De teleurstelling in Willem I was onder de afgescheidenen groot, omdat hij geen bescherming bood en de gewenste vrijheden niet verleende. Het werd nog moeilijker toen zij zich niet als nieuwe kerkgemeenschap aandienden, maar als voortzetting van de ware gereformeerde kerk. Zo vroegen ze vrijheid van godsdienstoefening. De ‘adressen’ werden van de hand gewezen. Ze moesten erkenning aanvragen zonder inbreuk te maken op de hervormde bezittingen. Intussen werden hun gemeenten niet geduld en was er voor hen geen vrijheid van godsdienst, omdat zij constitutioneel niet bestonden.

1836: eerste synode maakte hiertegen bezwaar. Geen nieuw kerkgenootschap. O.a. het ambt van profeten om in het gebrek aan predikanten te voorzien.

Een Koninklijk Besluit eiste ontbinding van de z.g. ‘Gereformeerde Kerk’, maar opende de mogelijkheid om via individuele adressen verzoeken tot gemeentestichting te doen. Procedure om toch samenkomsten te kunnen houden was vernederend, zodat velen de weg der illegaliteit verkozen, wat tot politie-ingrijpen leidde.

1837: tweede synode: verschil De Cock en Scholte. Eerste wilde binding aan de DKO. Tweede eerder een orde gebouwd op het geloof van de gelovigen, wat door De Cock Labadisme en Mennoniterij werd genoemd. De Cock verloor.

Utrecht werd met Scholte toegelaten als een `christelijk afgescheiden gemeente'. Aanvankelijk verontwaardiging bij afgescheiden (bres in hun houding t.o.v. de overheid), maar ieder volgde. Onderling kerkverband werd niet erkend. Andere vrijheid dan eerst de bedoeling was. Scheuring en verdeeldheid,

naam: Gereformeerde Kerk onder het Kruis.

1840: derde synode: scheuring tussen `noordelijken' onder De Cock en `zuidelijken' onder Scholte.

Situatie werd beter met de liberale grondwet van

1848. De Cock stierf in 1842. Tegenstellingen bleven bestaan.

1846: vierde synode. Intussen was er ook nog een onofficie le synode gehouden. Op de vierde synode ging het om de autonomie van de plaatselijke gemeente (toegespitst op ambtsgewaad). Kwesties van samenwerking. Van Raalte en Scholte emigreerden naar Amerika. Twee kolonies in Michigan en Iowa. Emigratie ook vanwege de economie. Emigratie zorgde voor rust.

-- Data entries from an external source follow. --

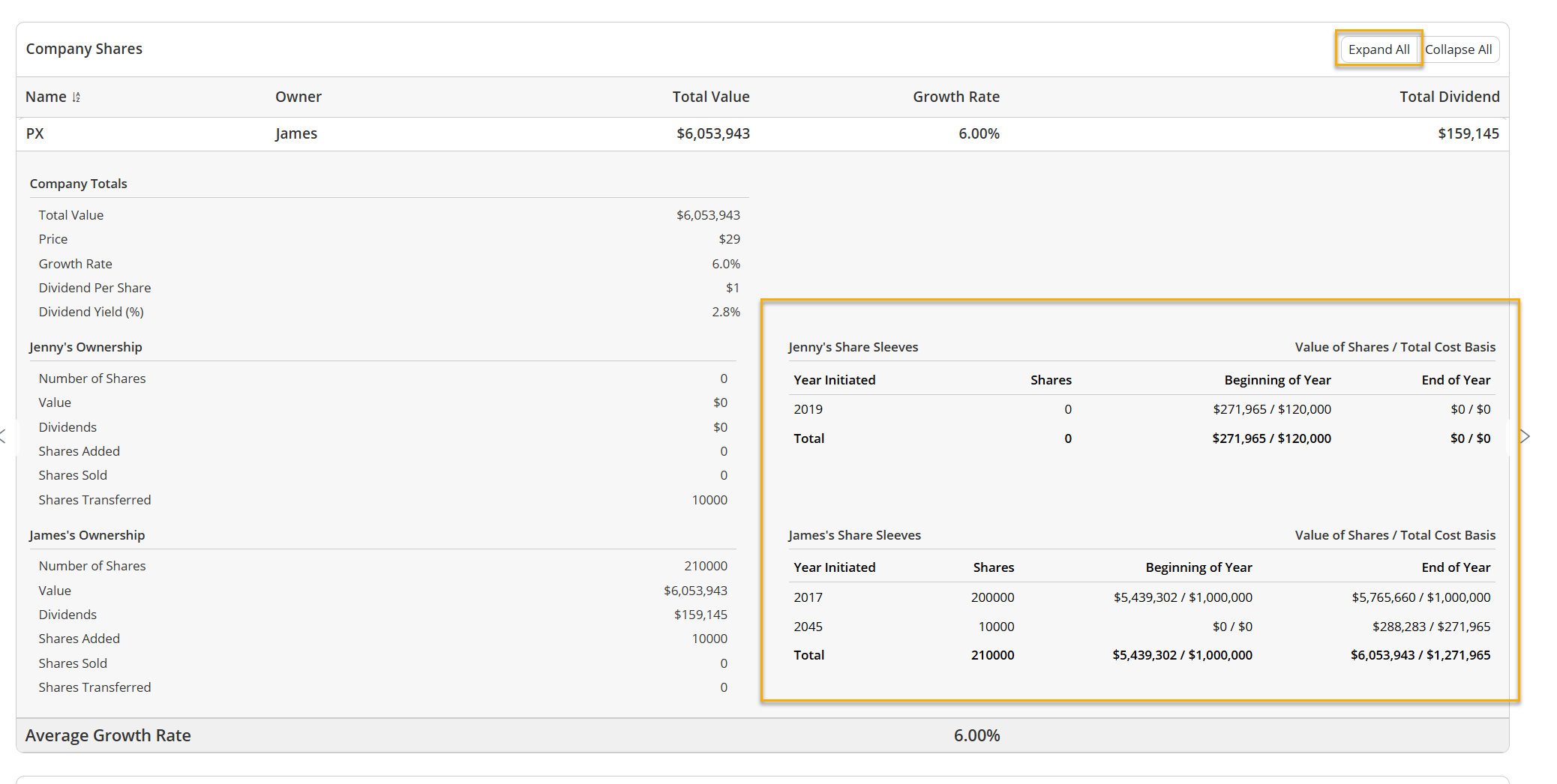The image size is (1557, 784).
Task: Click the James's Ownership section heading
Action: [87, 535]
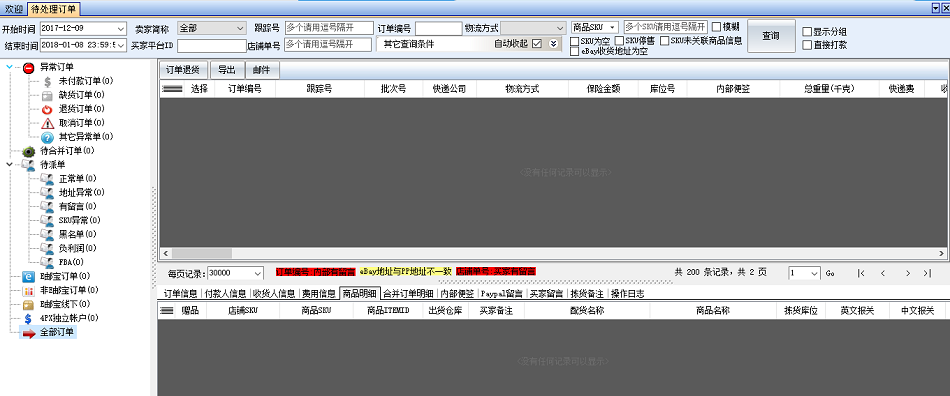Image resolution: width=950 pixels, height=396 pixels.
Task: Click the 查询 search button
Action: [771, 36]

1854: zesde synode. Inmiddels werd het rustiger. Op de synode werd hereniging bereikt op basis van de

3 formulieren. Besluit tot vestiging van eigen theologische opleiding in Kampen.

In 1869 hereniging met Gemeenten onder het kruis, naam werd: Christelijk Gereformeerde Kerk. L.G. Ledeboer geschorst uit de hervormde kerk. Kreeg contact met de afgescheidenen, sloot zich niet bij hen aan en stichtte in 1848 de Oud- Gereformeerde Gemeenten.

§8. Wie er in de hervormde kerk bleven

De afscheiding was theologisch geen heldere zaak. Gedragen door de eenvoudigen, misschien ook eerste tekenen van moderne democratie.

Voor veel afgescheidenen was het een diepe teleurstelling dat mensen als Da Costa, Capadose, Groen, Kohlbrugge, Callenbach en Molenaar bleven waar ze zaten.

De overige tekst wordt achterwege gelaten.